Sadly Marlene never gets to tell Claire of her discovery… It really is too bad that with all that time on her hands, Claire didn’t build a safety mechanism into the glass roof of her greenhouse. It’s almost like she was inviting Peyton to kill her sister.
- The climax is golden
Claire finally uncovers the truth about who Peyton is and why she wants to hurt them, which takes us to the climax:
Claire and her husband have finally kicked Peyton out of the house. But that night, she breaks back in and cranks up the opera music, blasting it through the basement. (The opera music is a nice, creepy touch). Michael goes to investigate and here is one of my favorite parts:
Peyton hits Michael in the face with a shovel, seriously injuring him. Injures him how? Wait for it. The impact breaks his legs. Yeah, I’m pretty sure if you hit a man in the face with a shovel that it might break his nose but probably not his legs. At least not the way he falls on them in the movie. He maybe bruised one of his legs, but broke both of them? But then, I’ve never been hit in the face with a shovel, so what do I know?

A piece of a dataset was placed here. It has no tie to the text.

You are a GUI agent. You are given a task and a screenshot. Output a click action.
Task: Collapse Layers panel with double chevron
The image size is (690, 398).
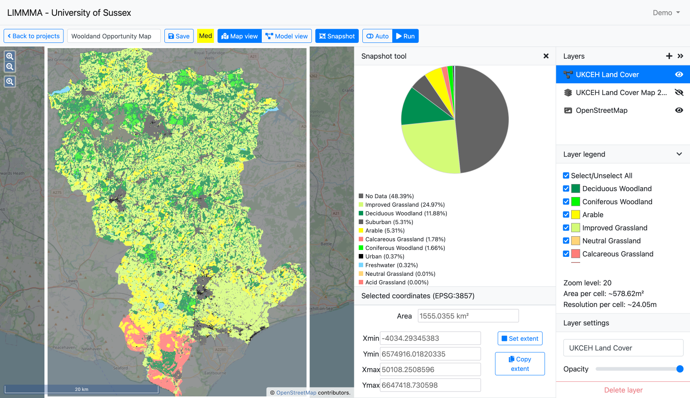point(680,56)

After that, there’s lots of fun cat and mouse stuff as Claire tries to get to her children before Peyton can. It really is wonderful though when the man previously accused of molestation shows up to help save the day. What a great coincidence! I guess he must always go on an evening walk after dark and lucky, lucky that he was passing by when from the sidewalk, he heard the opera music and thought, THAT MUST MEAN PEYTON HAS FINALLY ATTACKED!
The climax also features one of the best lines in cheesy 90s dialogue. While Claire is crouched on the floor trying to catch her breath (she has asthma, as is established earlier in the film), Peyton gets in her face and says, “When push comes to shove, you can’t even breathe.”
Guess what, Peyton? Claire can breathe, enough at least. And you just got your ass shoved out a top story window. And that fall just got you impaled on that brand-new fence built by that guy you wrongfully accused of child molestation. Boom. Now that’s tying up a story arc, isn’t it?